Task instructions:
1. Answer these about the GCC patch email below, one line each:
(a) Which mailing list is the archive for?
(b) On what date was the reply sent?
(c) According to the quoted part, what information does gcc currently fail to make use of?
2. Carry on writing the GCC patch email below, starting right after its last sentence.

Excerpt:
★ ★ ★

This is the mail archive of the
gcc-patches@gcc.gnu.org
mailing list for the GCC project.
Re: [RFC,PATCH] combine: Don't simplify subregs of promoted types
- From: Ian Lance Taylor <iant at google dot com>
- To: Andreas Krebbel <krebbel1 at de dot ibm dot com>
- Cc: gcc-patches at gcc dot gnu dot org
- Date: 15 Nov 2006 08:55:50 -0800
- Subject: Re: [RFC,PATCH] combine: Don't simplify subregs of promoted types
- References: <20060904112357.GA3964@de.ibm.com>
Replying to an old message. Sorry if I've missed something relevant
in the interim.
Andreas Krebbel <krebbel1@de.ibm.com> writes:
> gcc currently fails to make use of the information that the
> result of a function is already promoted to a wider type.

★ ★ ★

Collected data:
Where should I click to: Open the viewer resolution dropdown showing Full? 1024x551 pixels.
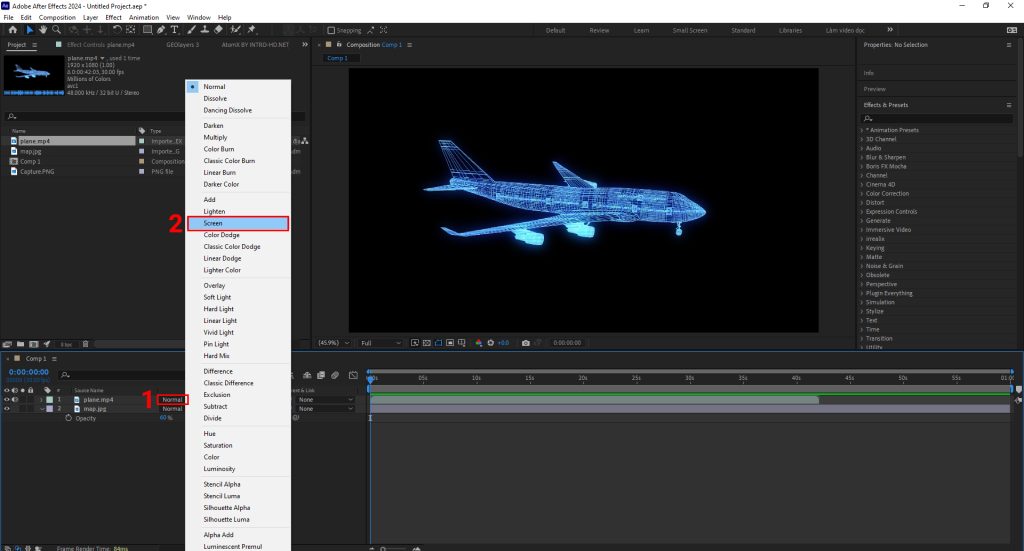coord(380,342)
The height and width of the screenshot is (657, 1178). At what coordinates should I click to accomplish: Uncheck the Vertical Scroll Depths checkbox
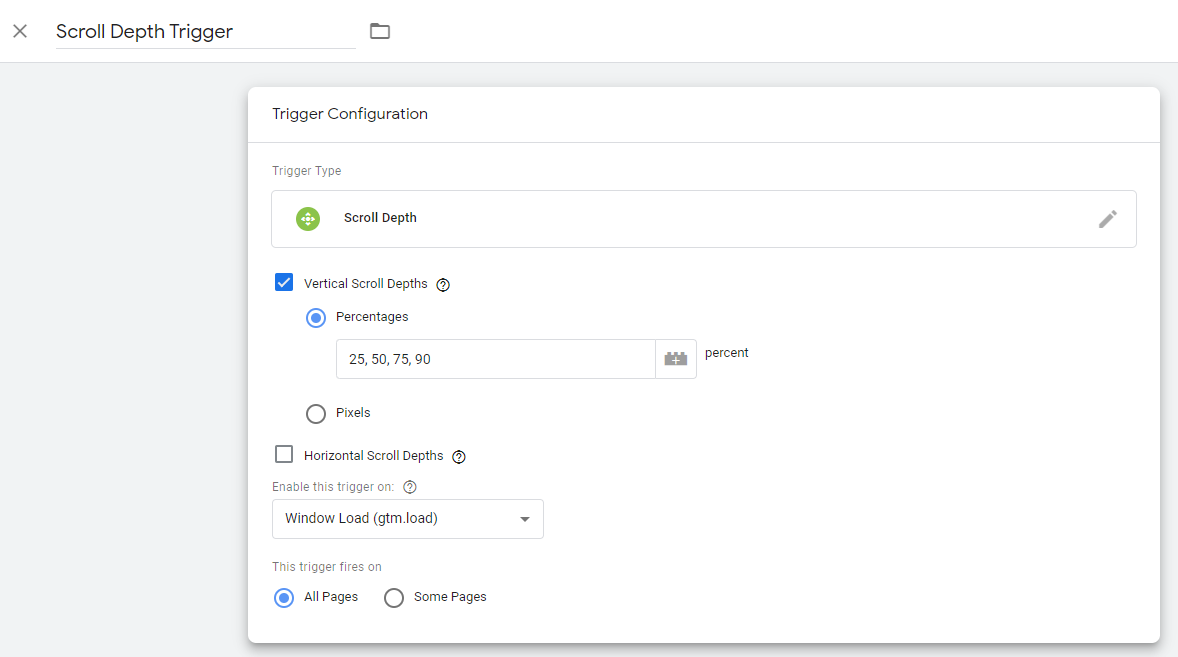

★ ★ ★

Solved problems:
1.
(a) gcc-patches@gcc.gnu.org
(b) 15 Nov 2006 08:55:50 -0800
(c) That the result of a function is already promoted to a wider type.

2.
>
> This is especially annoying on 64bit where an int type is often
> used to indicate the error condition. E.g. the following code contains
> a pointless sign extend instruction in function g (when sibling call
> optimization is disabled):
>
> int f () { return 1; }
> int g () { return f (); }
>
> The DI result of f is accessed by a subreg with the /s flag which
> states that this is a subreg of a promoted type value. combine could
> optimize this when combining insn 9 with 10. The code in simplify-rtx.c:818
> (simplify_unary_operation_1) would then remove the sign_extend.
>
> (insn 8 7 9 2 (set (reg:DI 45)
> (reg:DI 2 %r2)) 51 {*movdi_64} (insn_list:REG_DEP_TRUE 7 (nil))
> (expr_list:REG_DEAD (reg:DI 2 %r2)
> (nil)))
>
> (insn 9 8 10 2 (set (reg:SI 43 [ D.1515 ])
> (subreg/s:SI (reg:DI 45) 4)) 55 {*movsi_zarch} (insn_list:REG_DEP_TRUE 8 (nil))
> (expr_list:REG_DEAD (reg:DI 45)
> (nil)))
>
> (insn 10 9 14 2 (set (reg:DI 47 [ D.1515 ])
> (sign_extend:DI (reg:SI 43 [ D.1515 ]))) 113 {*extendsidi2} (insn_list:REG_DEP_TRUE 9 (nil))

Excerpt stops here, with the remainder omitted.